Cuphead is a 2D side-scrolling shooter/platformer hybrid. It deserves its reputation for being hard, even without the unfair aspects. I quite like the game. The unfair aspects can be mitigated with the wiki and youtube (and there's no major spoiler potential to worry about), and overall the game is great.

Blind choices

Cuphead has an equipment system, but shows no quantitative information, you can't sell anything, and the system itself is not well explained: the description of charms makes them sound like passive upgrades, not equippables, so I initially bought two charms without realizing you can only equip one at a time.

Trial and error

The wiki's list of shots is highly recommended reading before buying anything.

https://cuphead.fandom.com/wiki/List_of_Shots

Trial and error

There are a lot of enemy patterns that require foreknowledge to avoid, objects that look dangerous but aren't, objects that don't look dangerous but are, etc. I can list a ton of examples off the top of my head:

Rumor Honeybottom's saw

Captain Brineybeard's boat's laser

Cala Maria's petrification attack

Cala Maria wiki article

Djimmi the Great's last phase

The miniboss with the shockwaves

The squid

It seems to get worse later in the game. I don't remember it being that bad in world 1, but in world 3, every level has two things like this.

Balance

There are a few hilariously underpowered items, a few reasonably underpowered ones, but there aren't any *over*powered ones. There are a few different weapons and a few different charms worth using in different levels. A lot of depth also comes from the ability to switch between two weapons inside of a level.

Ergonomic problem

Cuphead inherits a flaw common in arcade-style shooters, which is that you almost always want to be shooting, which means you pretty much hold down that button the entire time you're playing.
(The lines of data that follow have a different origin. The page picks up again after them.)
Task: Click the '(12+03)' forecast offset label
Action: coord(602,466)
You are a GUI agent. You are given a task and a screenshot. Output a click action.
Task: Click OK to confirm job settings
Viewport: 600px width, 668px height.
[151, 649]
It makes my finger sore. Solving this problem in Cuphead isn't as simple as "just make the player constantly shoot" though, because there *are* some situations where you don't want to shoot, they're just few and far between. I'd like to experiment with a button that suppresses shooting instead of a button that shoots.

Sectioning and saving

How to sve the player's progress correctly

Cuphead does all of this right: it saves automatically outside of battle, there are no in-level checkpoints or consumable items to speak of, and no status is preserved between levels. You can also replay old levels (to get more coins if you missed some of them before, but not to re-collect the same coins).

Most levels are about 2 minutes long and retries are quick. The only change I'd have made is more health. 3 hits for 2 minutes is low enough that being hit can be very tilting. I'd have it balanced for 6 hits per level.

Cheap difficulty

Difficulty settings

Difficulty settings

It has a weird deal with the easy mode: there is one, but from what I'm reading it makes your wins not actually count, making it basically pointless (soul contracts are required to proceed so at most you could play all of world 1 this way).

SimpleMode on Cuphead wiki

There is an unlockable hard mode. It sucks that it's unlockable, but at least the normal mode is hard enough that no one would need it on their first playthrough.